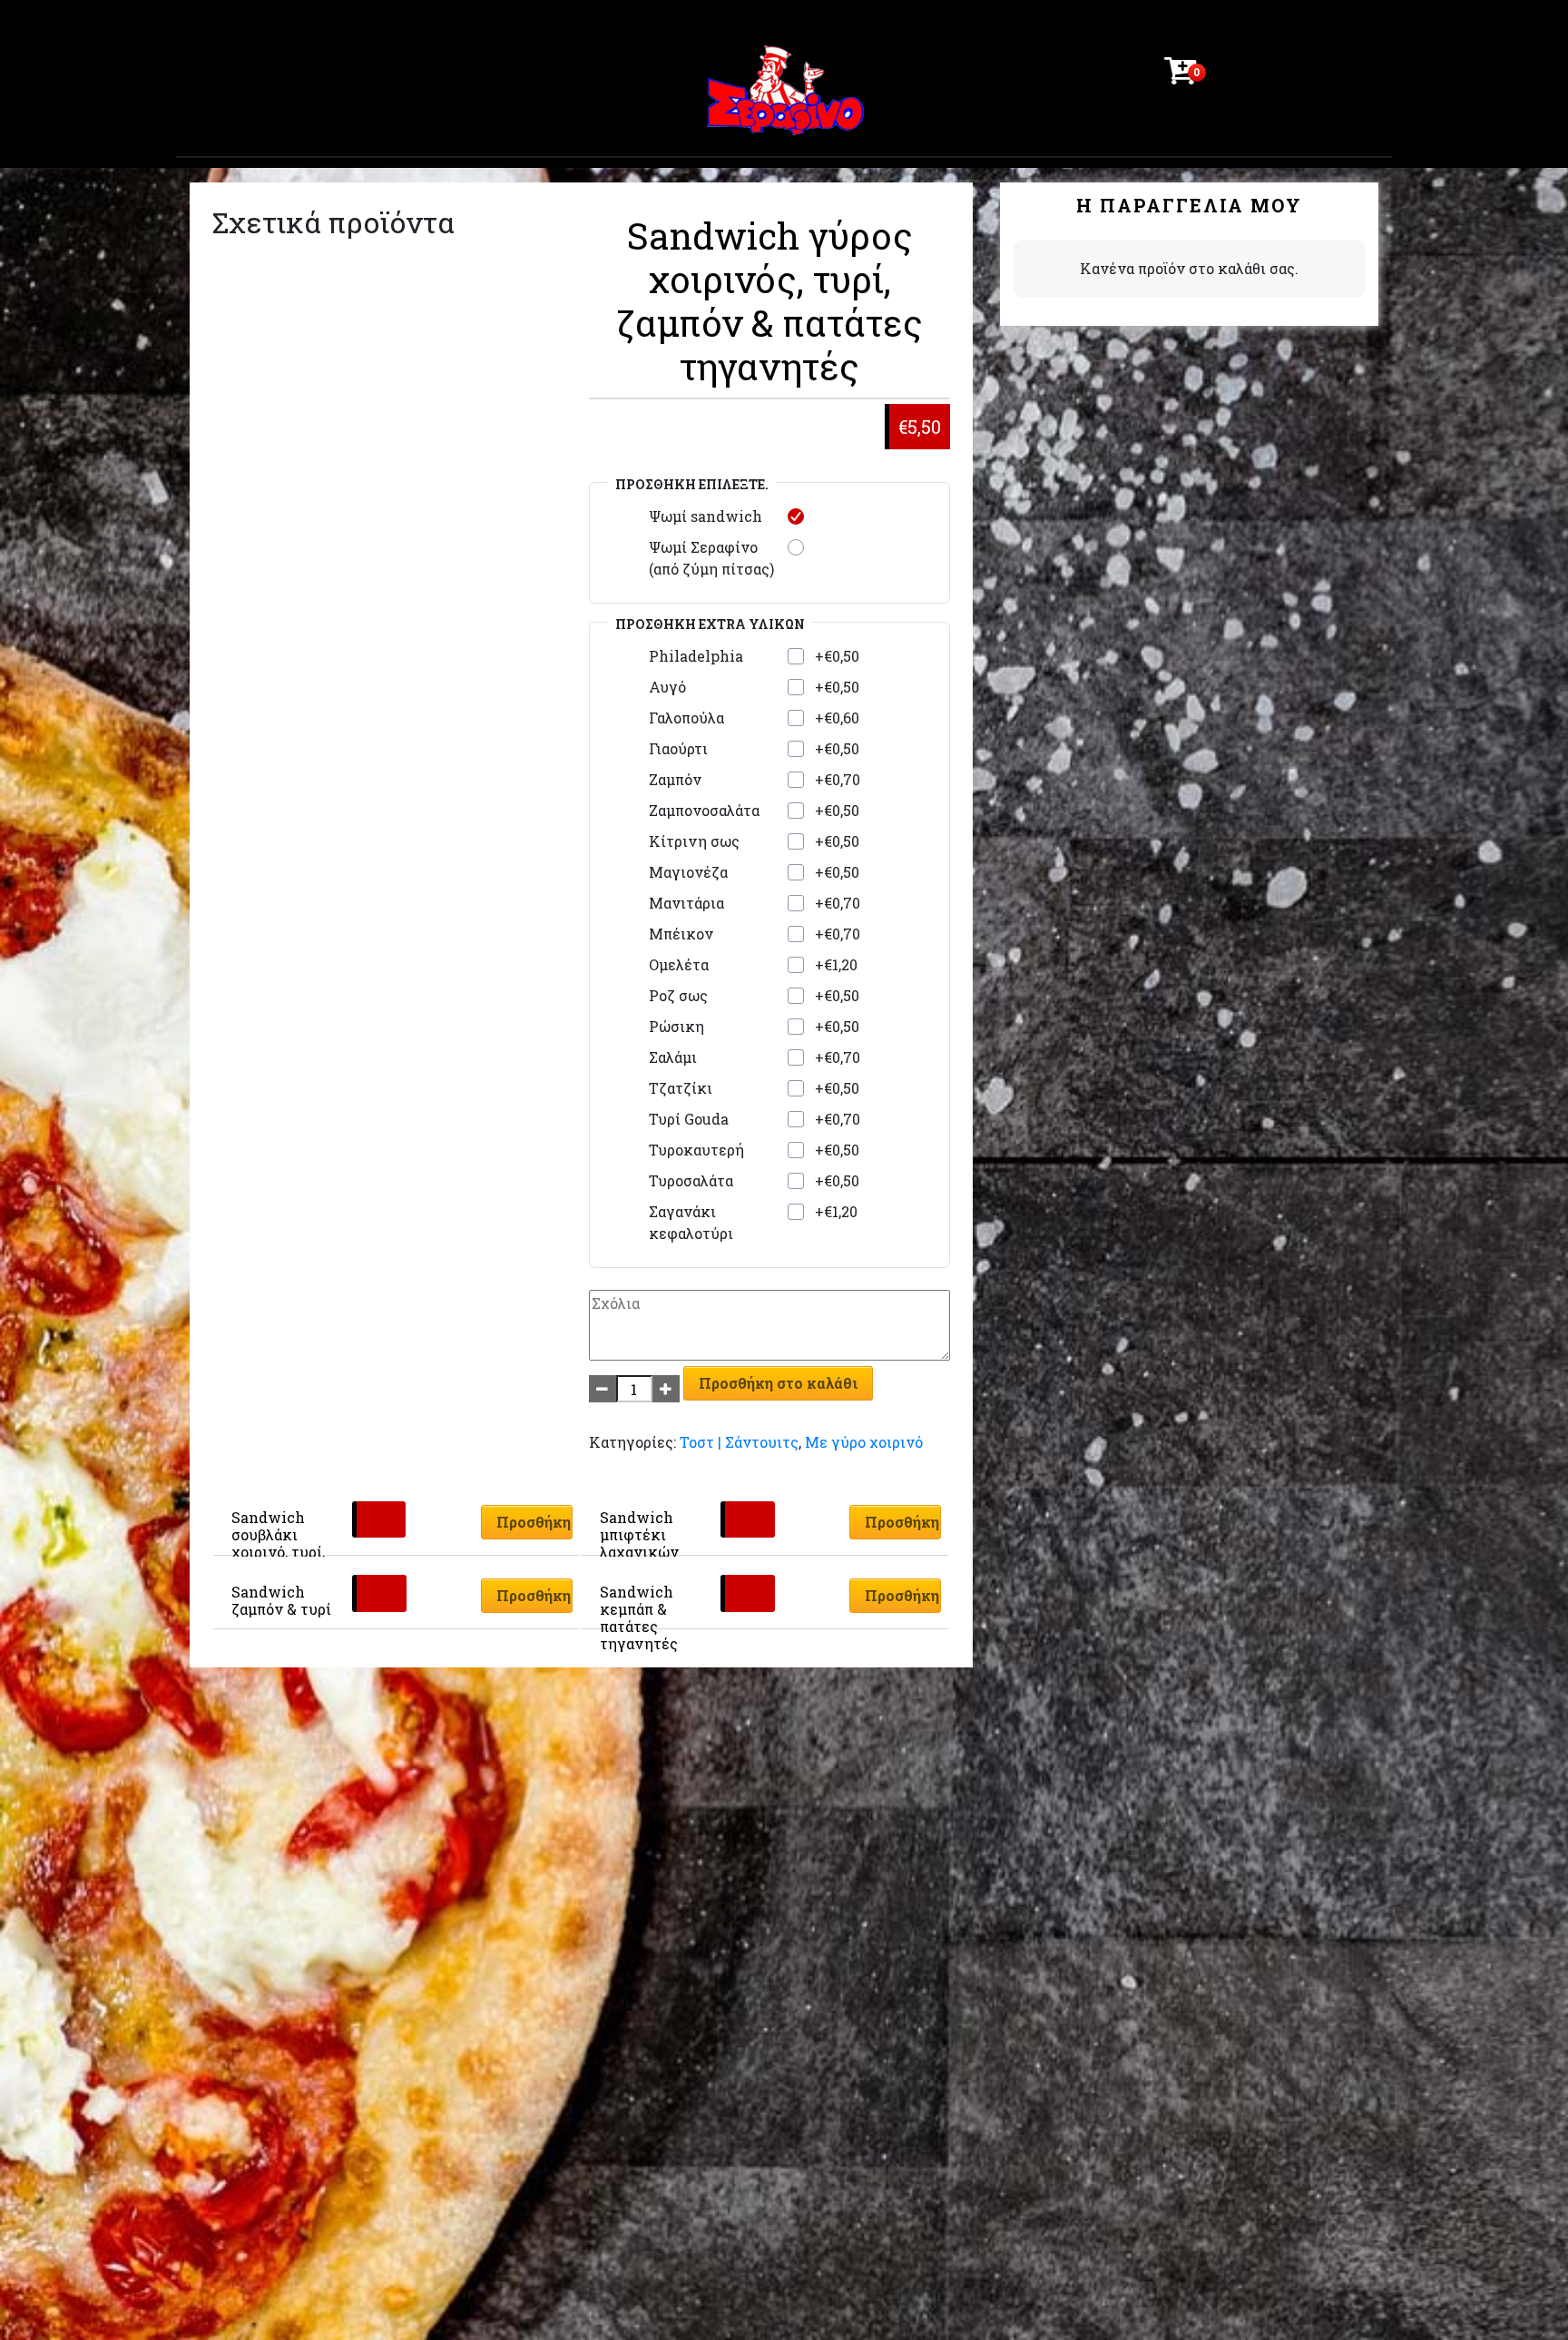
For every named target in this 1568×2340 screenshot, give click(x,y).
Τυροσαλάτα (691, 1180)
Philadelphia (696, 655)
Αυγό (667, 686)
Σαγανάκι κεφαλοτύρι (691, 1222)
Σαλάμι (673, 1057)
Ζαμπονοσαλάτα (704, 810)
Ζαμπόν (675, 779)
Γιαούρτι (678, 748)
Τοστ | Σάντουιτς (739, 1441)
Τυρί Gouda (689, 1118)
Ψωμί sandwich (705, 516)
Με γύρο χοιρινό (864, 1441)
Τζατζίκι (680, 1087)
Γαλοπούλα (686, 717)
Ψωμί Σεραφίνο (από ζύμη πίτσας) (711, 557)
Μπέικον (681, 933)
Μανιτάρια (686, 902)
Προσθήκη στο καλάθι (778, 1382)
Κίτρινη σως (694, 840)
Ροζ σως (678, 995)
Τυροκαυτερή (696, 1149)
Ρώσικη (676, 1026)
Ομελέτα (679, 964)
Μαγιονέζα (688, 871)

________________________

## About this task
Copy the data above word for word. Pictures stay out.

## Answer below
For every named target in this 1568×2340 screenshot, give click(x,y).
Τυροσαλάτα (691, 1180)
Philadelphia (696, 655)
Αυγό (667, 686)
Σαγανάκι κεφαλοτύρι (691, 1222)
Σαλάμι (673, 1057)
Ζαμπονοσαλάτα (704, 810)
Ζαμπόν (675, 779)
Γιαούρτι (678, 748)
Τοστ | Σάντουιτς (739, 1441)
Τυρί Gouda (689, 1118)
Ψωμί sandwich (705, 516)
Με γύρο χοιρινό (864, 1441)
Τζατζίκι (680, 1087)
Γαλοπούλα (686, 717)
Ψωμί Σεραφίνο (από ζύμη πίτσας) (711, 557)
Μπέικον (681, 933)
Μανιτάρια (686, 902)
Προσθήκη στο καλάθι (778, 1382)
Κίτρινη σως (694, 840)
Ροζ σως (678, 995)
Τυροκαυτερή (696, 1149)
Ρώσικη (676, 1026)
Ομελέτα (679, 964)
Μαγιονέζα (688, 871)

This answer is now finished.